SQL query help

Associate
Joined
9 Oct 2006
Posts
1,945
Location
Location Location!
As you can see my signature updates, does this using the GD library in PHP. It currently stores a ton of log information in SQL which is nearly 24,000 entries all containing IP, browser, time and referrer.

Im making a stats file, i've got many things such as how many times your IP viewed the signature, total number of unique viewers etc. ( got some very interesting numbers )

I am trying to find the most popular referrer. To do this i currently use a SELECT DISTINCT then loop through every result which takes absolutly ages seeing as its over 1800 queries.

I'm sure this is possible but i can't seem to find it. Need to find which link is most common in the logs table.

Help please :)
 
Last edited:
Do you have individual fields for your log entries? I.e [Time], [date], [c-ip] etc.. Or is it literally one long text entry per field of 'visitors'?
 
Conrad11 said:
Could you not have one record for each IP Address?

...adding one to the record every time they view?

The IP wouldn't view from the same referrer everytime.

!bluetonic! said:
Do you have individual fields for your log entries? I.e [Time], [date], [c-ip] etc.. Or is it literally one long text entry per field of 'visitors'?

Its a table with fields ID, IP, referrer, browser, time and it adds a new entry everytime signature is viewed.

Edit: Don't worry just got it working by looking within PHP instead of sending billions of queries.

It normally takes me 3 revisions to get my code effective. Im terrible heh.
 
jdickerson said:
Your counter just went down on a refresh :P

It what??? :confused: :confused:

Anyway, I finally found out the issue. The most referrers was no referrer, it that makes any sense ( dam you people with referrer turned off ).

Just changed the query to not include ones with a blank referrers and it works now.

Stats below :) :)

http://jaf.richieward.com/sigcounter/jaffa_cake/stats.php
 
Last edited:
Nice to see FF trouncing IE in the browser wars!

Mac beating Linux though? :o

Come on people! Kubuntu + Beryl = newbies love of linux :D
 
I feel its time for me to add more detailed stats to the image. Watch this space

index.php
 
one little criticism of your stats page if i may.... :p

you should be basing your browser/os stats off the unique hits, not the total views. :)
 
Jaffa_Cake said:
It what??? :confused: :confused:
It could well be my eyes but it went from blue xxxx6 to red xxxx5 the other day when I refreshed to see if it was measuring a unique IP referral or not. I could be going mad, no wait, madder, though.
 
marc2003 said:
one little criticism of your stats page if i may....

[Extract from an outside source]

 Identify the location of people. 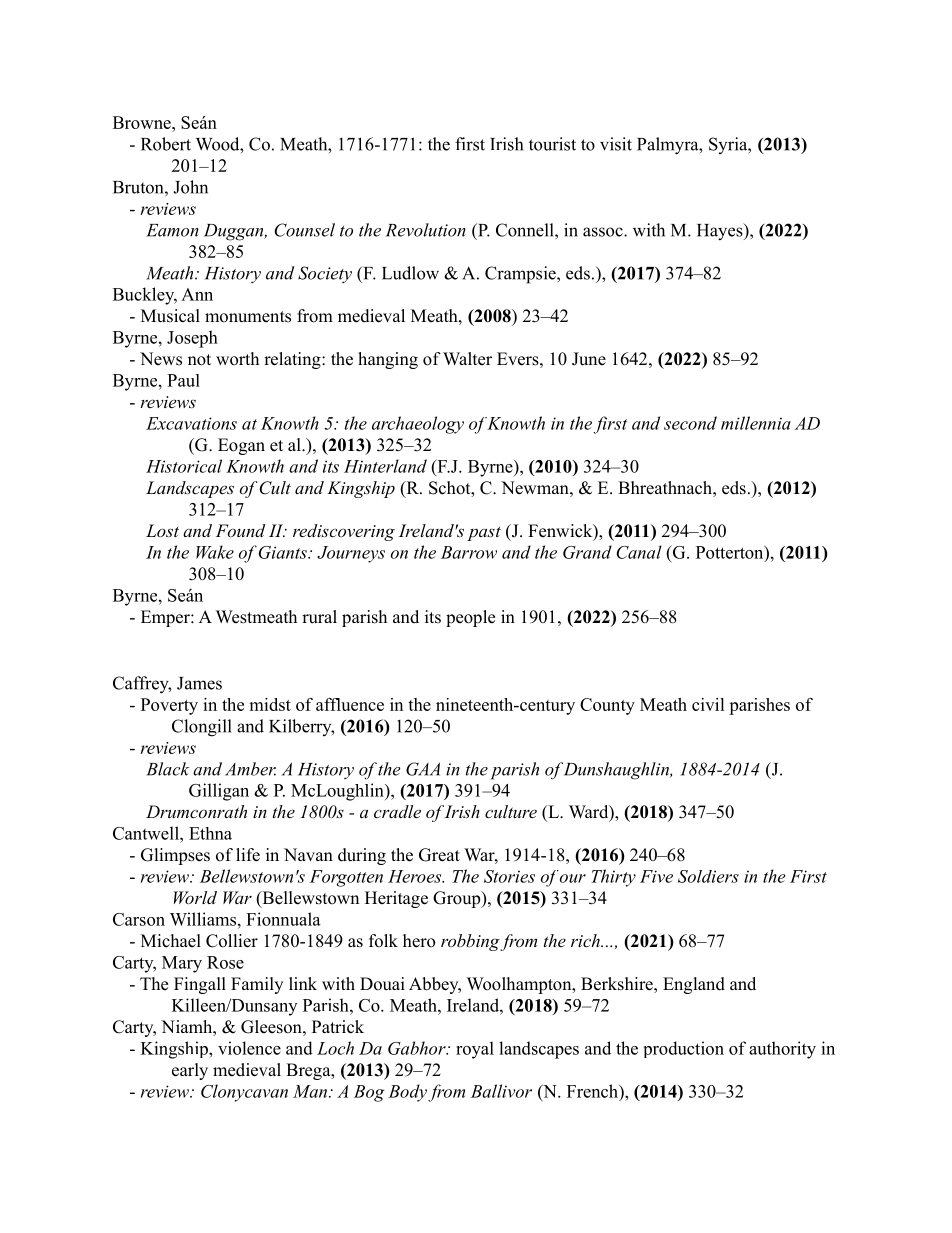
(470, 618).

you should be basing your browser/os stats off the unique hits, not the total views.

It looks more impressive with total hits :( I know what you are saying and I will consider it.

Its about 9000 SQL queries to change the method of logging :D to make it effective.

Only about 20 to change the method of logging and to make it ineffective

jdickerson said:
It could well be my eyes but it went from blue xxxx6 to red xxxx5 the other day when I refreshed to see if it was measuring a unique IP referral or not. I could be going mad, no wait, madder, though.

Possibly went up 9 :) ?

Soon I will also be adding more options and custom text on the bottom left/right. :)

I am currently creating a full signup/control panel for signatures making them fully customizable instead of revising!
 
what do you mean 9000 sql queries? :p

i've recently started logging hits from my sig too using php/mysql (yes i'm a copycat :o).

this is the code in my sig....

Code:
$ip = $_SERVER["REMOTE_ADDR"];
$ref = $_SERVER["HTTP_REFERER"];
$time = time();
$agent = $_SERVER["HTTP_USER_AGENT"];
mysql_query("INSERT INTO logs(ip, ref, time, agent) VALUES('$ip', '$ref', '$time', '$agent')");

my results page is running 3 queries and i'm using php inside the while loops to get the totals. here's how i'm doing the browser/os bit....

Code:
//returns only records with unique ip
$result = mysql_query("SELECT agent, time FROM logs GROUP BY ip");
while($row = mysql_fetch_array($result))
        if(strstr(strtolower($row2['agent']), "intel mac os x")) {
		$os['intel mac os x']++;
	}
	if(strstr(strtolower($row2['agent']), "ppc mac os x")) {
		$os['ppc mac os x']++;
	}
        etc etc.....
}

and this is my results page. clicky
 
Thats the method I am currently using. To convert it to an effective method I figured using a SELECT DISTINCT then looping through every IP and creating a new single log for that IP in a different table.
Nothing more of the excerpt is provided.